O site do STF apregoa dezenas de julgamentos nos próximos meses envolvendo ações de inconstitucionalidade ajuizadas antes de 2005. É um túnel do tempo. Ressurgem nomes de outrora, como Aldir Passarinho, Octavio Gallotti, Néri da Silveira, Ilmar Galvão e Ellen Gracie. Reaparecem assuntos que a dinâmica política sepultou.
O atraso no desfecho das causas, injustificável do ponto de vista institucional, é capaz de resultar em nada ou pode gerar impactos mais ou menos importantes para a vida de alguns ou para o erário. Pobre réu, há na pauta um habeas corpus impetrado em 2009.
Uma relíquia processual, a ação de indenização decorrente da criação em 1979 da Reserva Indígena de Parabubure, em Mato Grosso, pelo presidente João Figueiredo, está agendada para outubro. A demanda se arrasta no STF desde 1981, quando foi distribuída ao longínquo ministro Cunha Peixoto.
Nem só de passado remoto vive o Supremo. Sua incapacidade decisória se revela em situações recentes.
A ADI 5592 trata da Lei 13.301/16 que admite, como medida de contenção de doenças causadas pelo mosquito Aedes aegypti, a dispersão de substâncias químicas por aeronaves. Para a Procuradoria-Geral da República, a medida provocaria “importantes malefícios à saúde humana” e ao meio ambiente, além de ser cientificamente inadequada e ineficaz. A pulverização é mesmo perigosa? Pois o processo corre há três anos. Entra e sai da pauta. Nove ministros votaram em quatro direções diferentes. O julgamento continua em setembro.

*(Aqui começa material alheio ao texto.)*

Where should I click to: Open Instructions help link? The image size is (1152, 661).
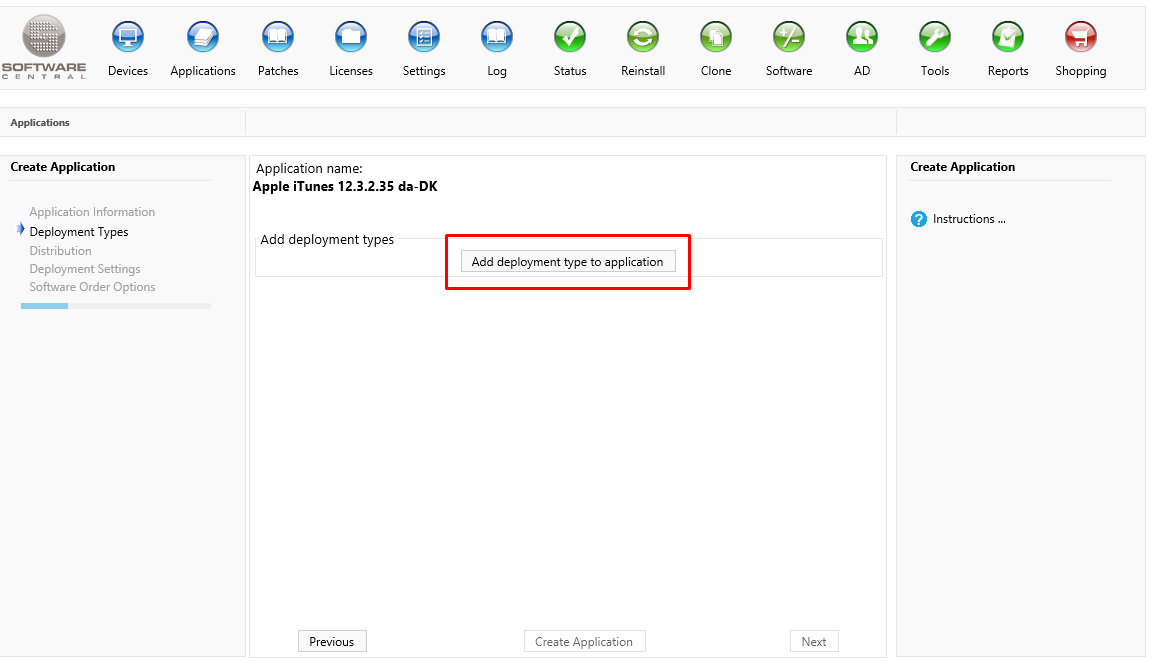pos(968,219)
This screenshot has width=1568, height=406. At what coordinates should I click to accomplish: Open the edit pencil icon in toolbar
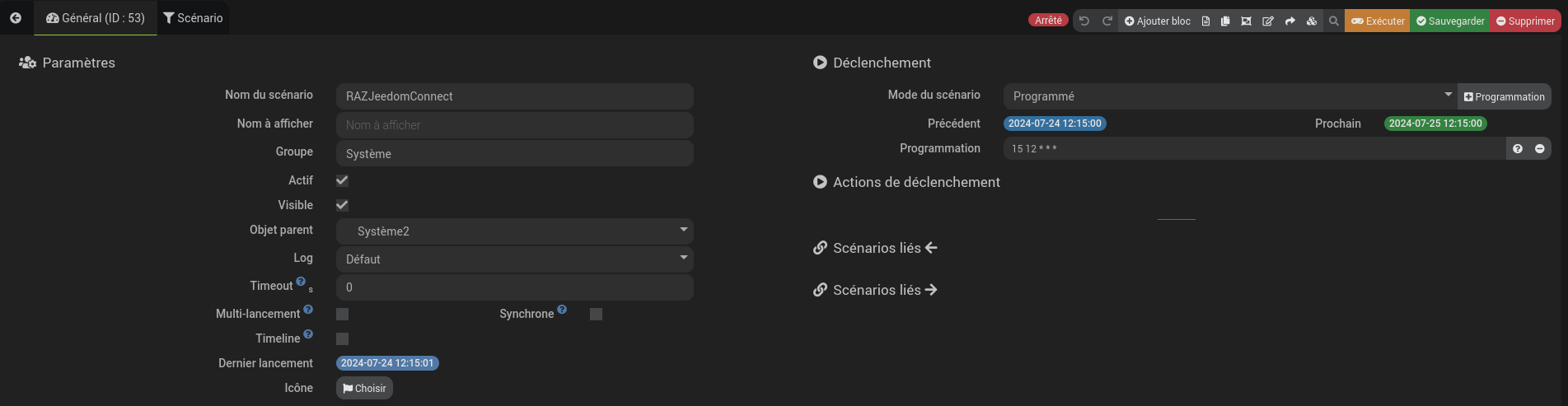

A retomada do exame da constitucionalidade da punição criminal do porte de drogas para consumo, por violação ao princípio da privacidade, será em novembro. O processo tramita desde 2011. O relator votou em 2015. O julgamento seria em junho, mas, em maio, foi excluído da pauta. O caso aparentemente incomoda a visão obscurantista da Presidência da República e Toffolli, como mostra o recente despacho de socorro a filho investigado de Bolsonaro, é parceiro ideal.
Na primeira sessão de agosto, o plenário referenda liminar de Luís Roberto Barroso que suspendeu medida provisória retirando da Funai a demarcação de terras indígenas: o abuso de poder de Bolsonaro é, aí, cristalino, incontroverso.
Julgamento sensível para o governo será o das ADIs da política de preços para frete de caminhoneiros, decretada em 2018 por Michel Temer.
Mas a independência do Supremo será de fato testada se o filho desqualificado do presidente for nomeado embaixador em Washington. Se fechar os olhos para manobra tão grotesca e inusitada, ou autorizá-la, dentro ou fora da pauta, o Supremo estará debilitando valores constitucionais de moralidade e impessoalidade.